[Records contained in a dataset]
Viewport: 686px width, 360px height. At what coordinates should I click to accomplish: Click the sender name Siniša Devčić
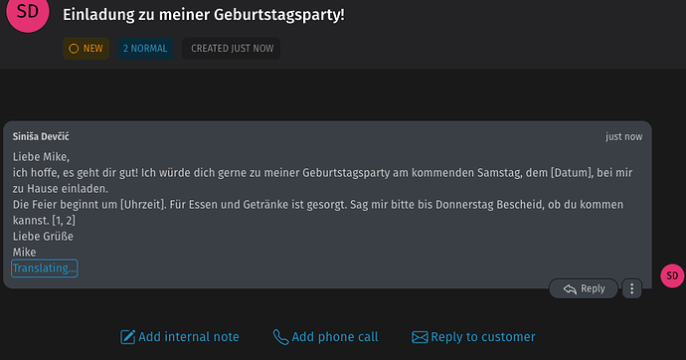pos(41,136)
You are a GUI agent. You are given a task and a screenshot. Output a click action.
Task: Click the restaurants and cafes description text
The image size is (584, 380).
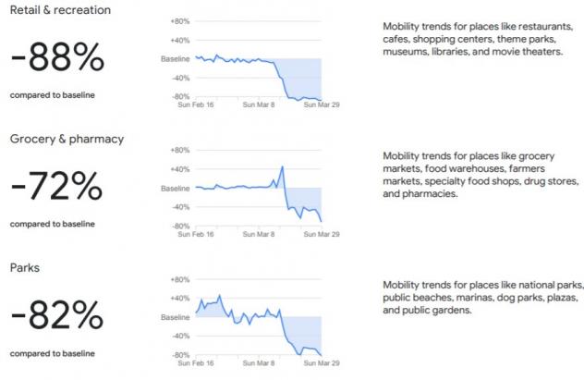click(471, 39)
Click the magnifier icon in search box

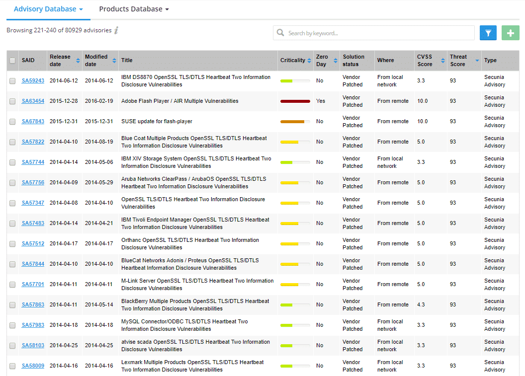(x=281, y=33)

### Your goal
Please set down the lines from the one with "You are a GUI" to the end of the entries above, exactly as they are, and drop every picture.

### Result of the exercise
You are a GUI agent. You are given a task and a screenshot. Output a click action.
Task: Click the restaurants and cafes description text
The image size is (584, 380).
click(471, 39)
Click the magnifier icon in search box

(x=281, y=33)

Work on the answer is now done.